今さっき恥をさらしたばかりだというのに、その舌の根も乾かぬうちからまた感情的になってしまった――ユーレイが白桃のような頬を真っ赤に染め上げる中、クラインは心底愉快そうな笑みを浮かべた。
「あっははは……。即答! 好きなんだねーお兄さん」
「あ、いや、これは、……その……」
「つくづく命知らずなことばっかり言うお嬢さんだよねえ。カードゲーマーってのは、どいつもこいつも『最強になる!』を合言葉に修練に励む生き物ですよ。そんなやつら相手に『この国で一番強いカードゲーマーを探してる』なんて言ったら、どうなるかくらいわかんなかった?」
くすくすと笑いながら振り返り、またグリープに向き直る。黒の長髪は未だ微動だにせず、彼が従える黒の死神も、未だ濃厚な死の気配を漂わせている。
周囲をふわふわと飛んでいたスタッフを、ゆっくりと手元に引き寄せると――紺と白の二色が混ざった不思議な髪色の少年は、ユーレイに背を向けたまま、言い放つ。
「地下ナンバーワンのカードゲーマーに向かって、『おれより強い?』『当然です!』……いやー、言ってくれるよ、ほんと」
「……え?」
「そーいう台詞が聞きたかったんだよね、最初っから」
ユーレイはまず耳を疑い、それから自分の目を疑った。なぜなら、クラインがデッキの一番上のカードに手をかけた瞬間、
そのカードが一瞬、虹色の光を放ったように見えたから。
たとえば、油の混ざった水たまり。
たとえば、青空の下を漂うシャボン玉――
彼の髪の毛の白い部分が、一瞬、虹色に輝いたように見えたから。
「おれのターン。――ドロー!」
大きく腕を振り抜くドロー、カードで孤を描くその軌跡が――――虹を、描いたように見えたから。
「ユーレイ・ローゼスト! ……で、合ってんだよね? じゃ、改めて……ユーレイ!」
「は、はい!」
「実を言うと、おれはお嬢にひとつだけ嘘をつきました。
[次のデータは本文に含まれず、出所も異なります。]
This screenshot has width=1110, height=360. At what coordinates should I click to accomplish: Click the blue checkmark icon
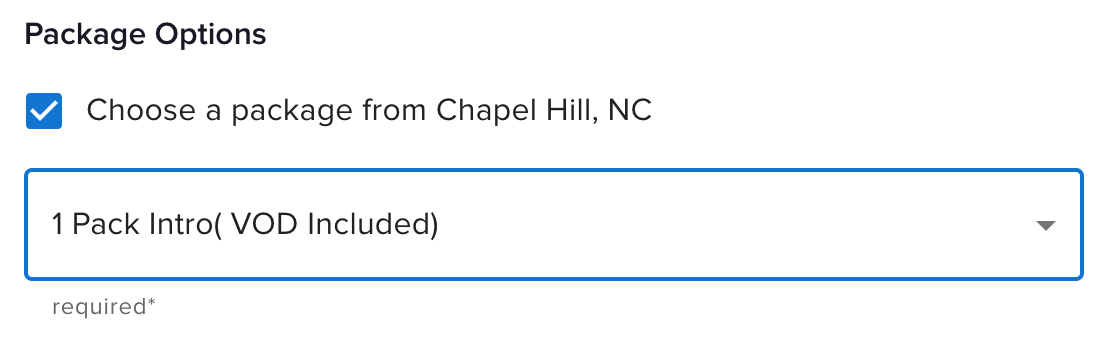[44, 111]
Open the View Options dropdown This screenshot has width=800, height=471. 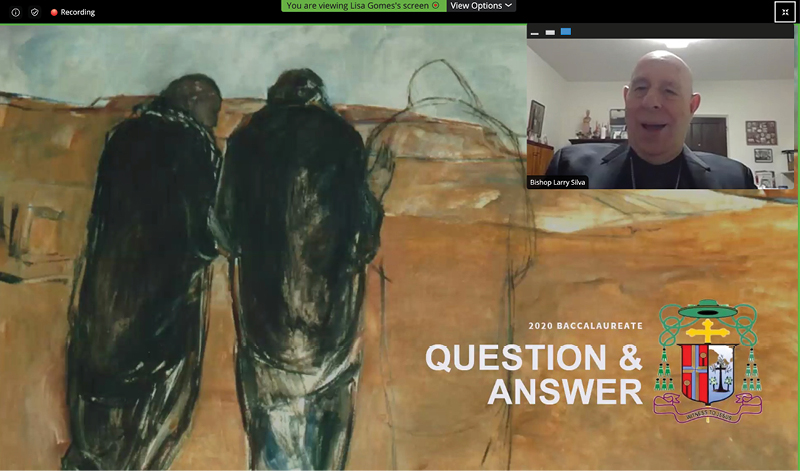coord(480,6)
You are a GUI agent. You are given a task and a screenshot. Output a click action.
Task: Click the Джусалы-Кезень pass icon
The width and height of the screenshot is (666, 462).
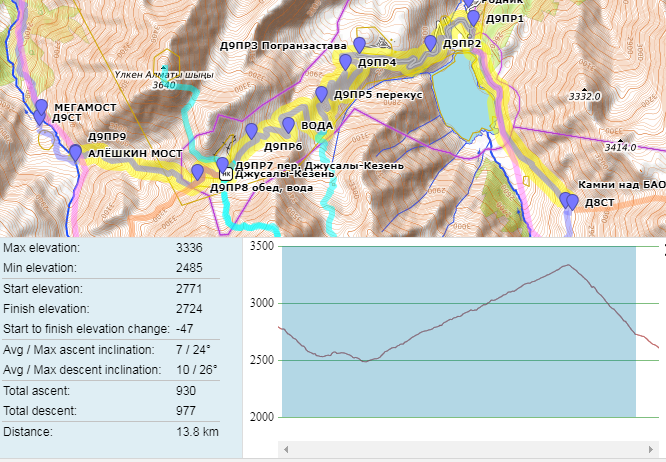click(x=225, y=173)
『使い魔は一枚も入れてない』って言ったじゃん? あれ実は嘘。実を言うと一枚だけ入ってる」
ユーレイが慌てて目元をこすったころには、もう虹は消えている。
けれど、クラインが天高く掲げ持ったその一枚のカードは――まさしく雨上がりの虹のように、特別なカードであることが伺えた。
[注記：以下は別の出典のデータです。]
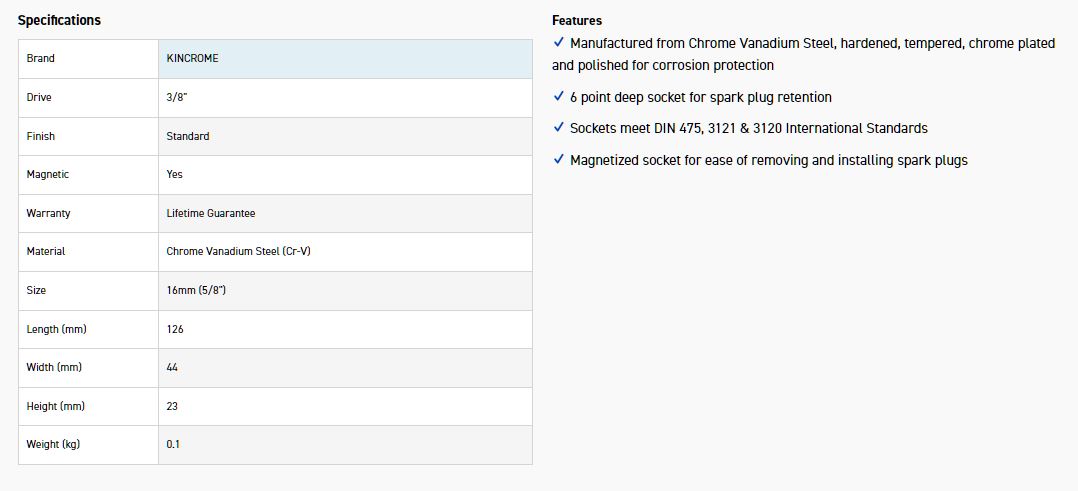Click Chrome Vanadium Steel (Cr-V) material value

238,251
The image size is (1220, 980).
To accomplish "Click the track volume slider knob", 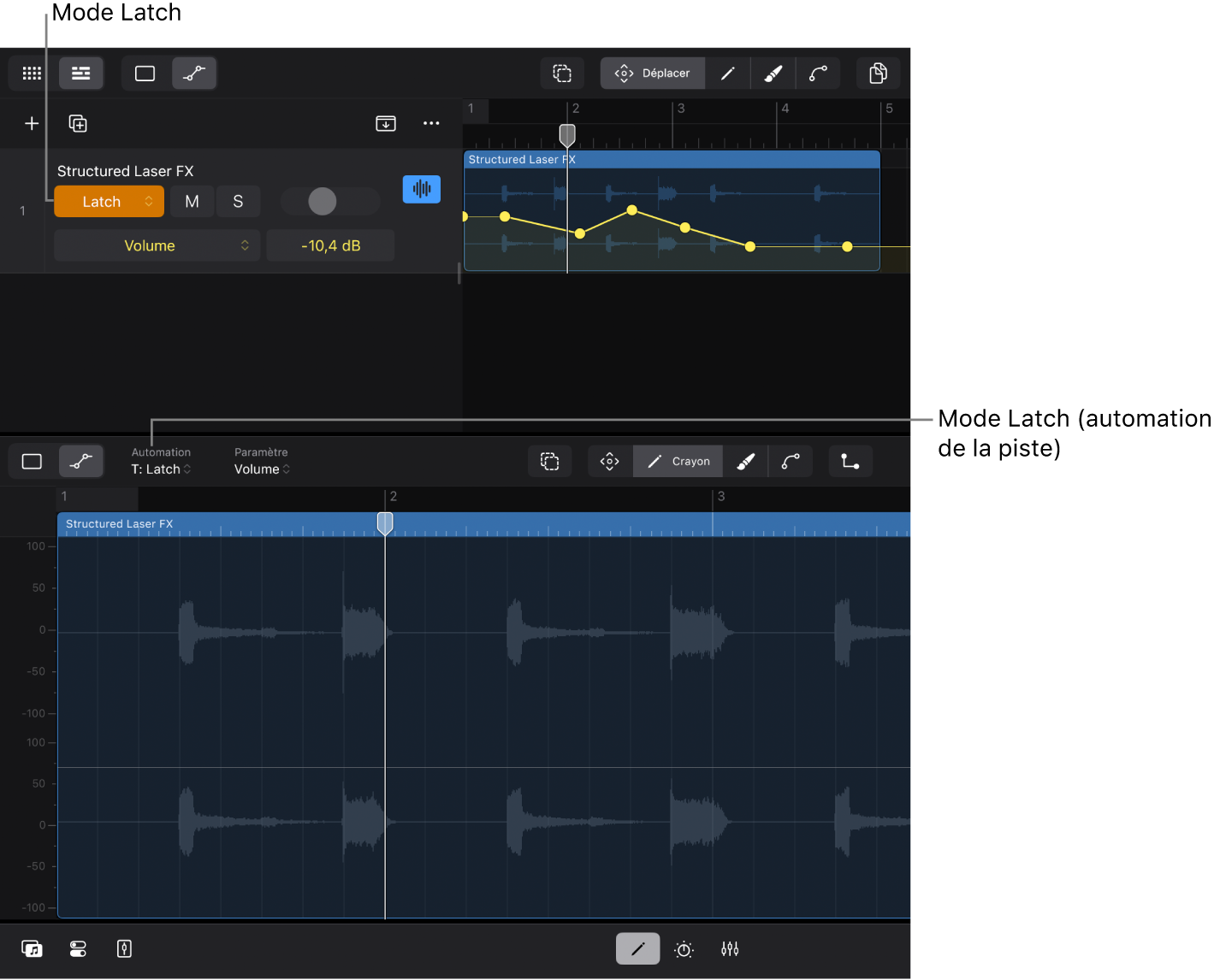I will pos(323,202).
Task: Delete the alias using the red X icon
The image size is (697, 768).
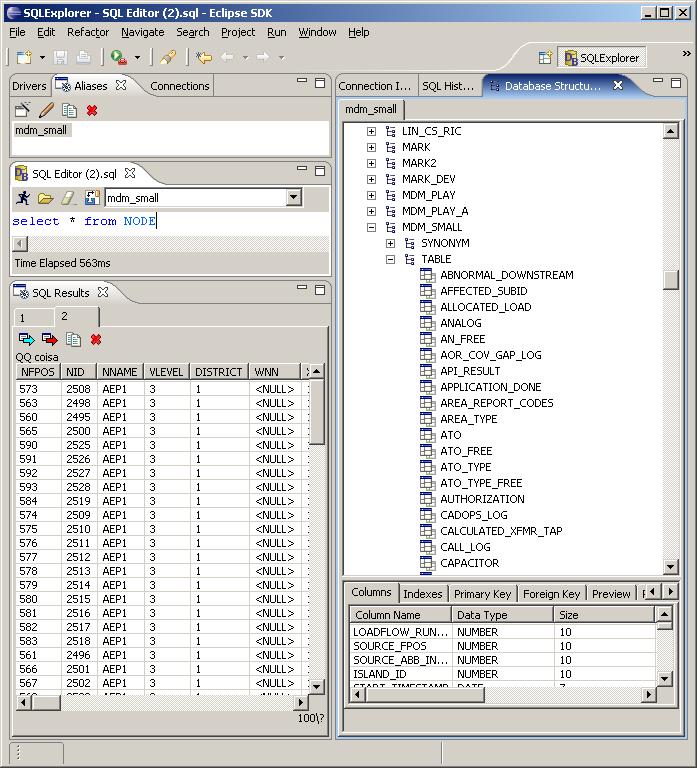Action: tap(92, 111)
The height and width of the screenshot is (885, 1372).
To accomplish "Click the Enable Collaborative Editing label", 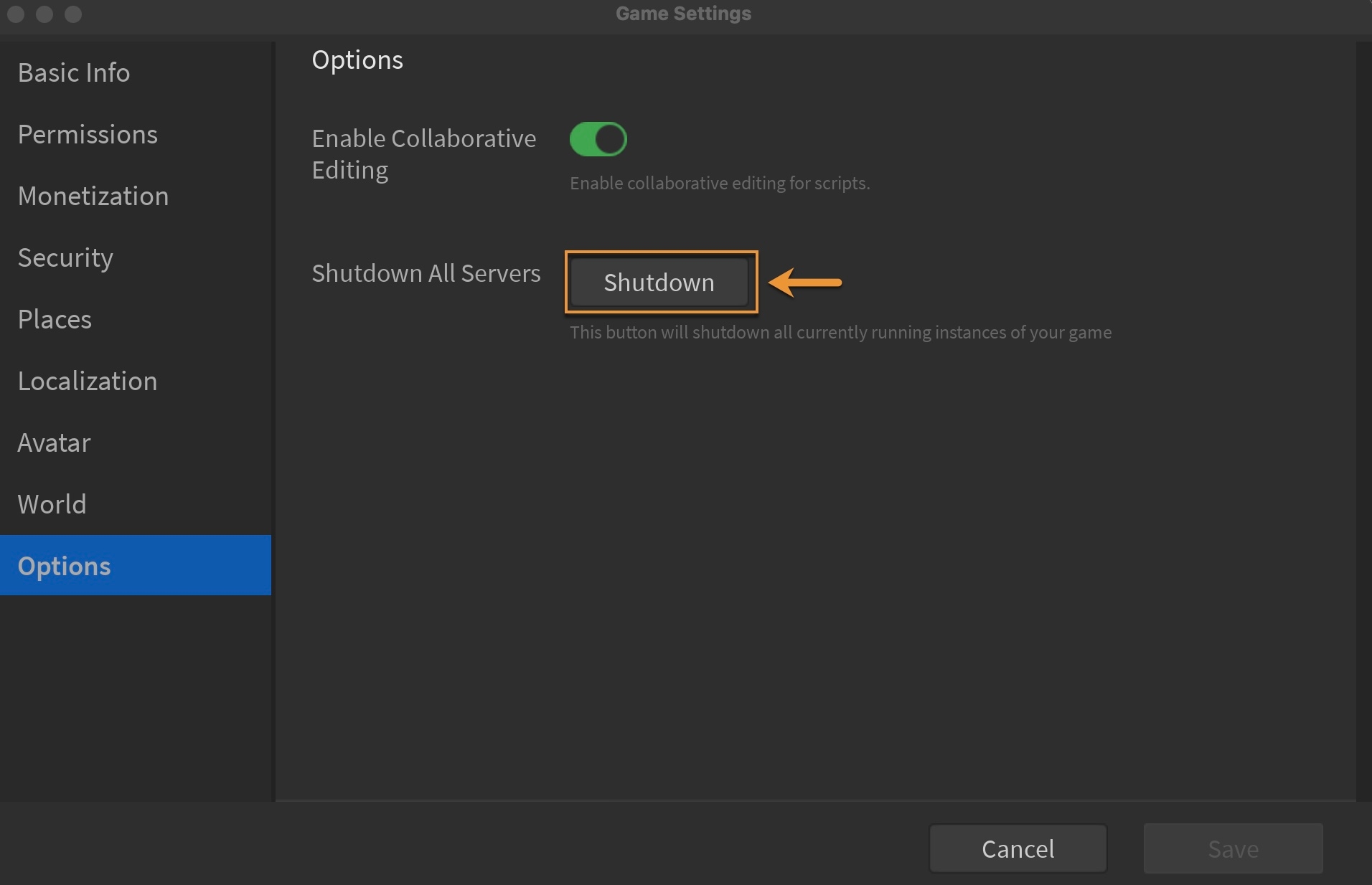I will (x=423, y=153).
「そのあたりの謝罪も兼ねて、改めて名乗り直そうか。――ビット・ユニゾン、五機連結」
クラインの周囲を旋回していた五つの青い宝石が輝きを強め、五芒星を形作る。その中央にそっとカードを置いて、クラインは静かに目を閉じた。
「"――我が魂は虹色に。しかしこの虹は七色にあらず"」
両手を胸の前で組んだ、祈るような詠唱に合わせて――五芒星から虹の奔流。大きく広がった五つの宝石が描く五芒星、その中心からあふれ出す色とりどりの光が嵐のように闘技場を吹き荒れる――
――刮目。
「上級使い魔を召喚する。――《虹のリヴァイアサン》!」
翼と無数のヒレを有する巨大な海蛇が、星の中央からゆっくりと姿を現した。クラインの髪と同じ紺色の鱗で全身を鎧い、ただし鱗に覆われていない腹部はクラインの髪と同じ白色の肌をさらしている。
クラインのしもべであることを示すかのように、空中で静かにとぐろを巻く《リヴァイアサン》――虹光の支配者を満足げに見上げて、それから。
クラインは、首だけでユーレイのほうを振り返った。
「そーいうわけで改めまして、おれの名前はカラセル・クライン。こう見えて地下ナンバーワンのカードゲーマーで……『虹のカラセル』とか、『【
というわけで、今後ともよろしく――そう添えられた結びの言葉に、ユーレイは金魚のように間抜けに口を開け閉めすることしかできなかった。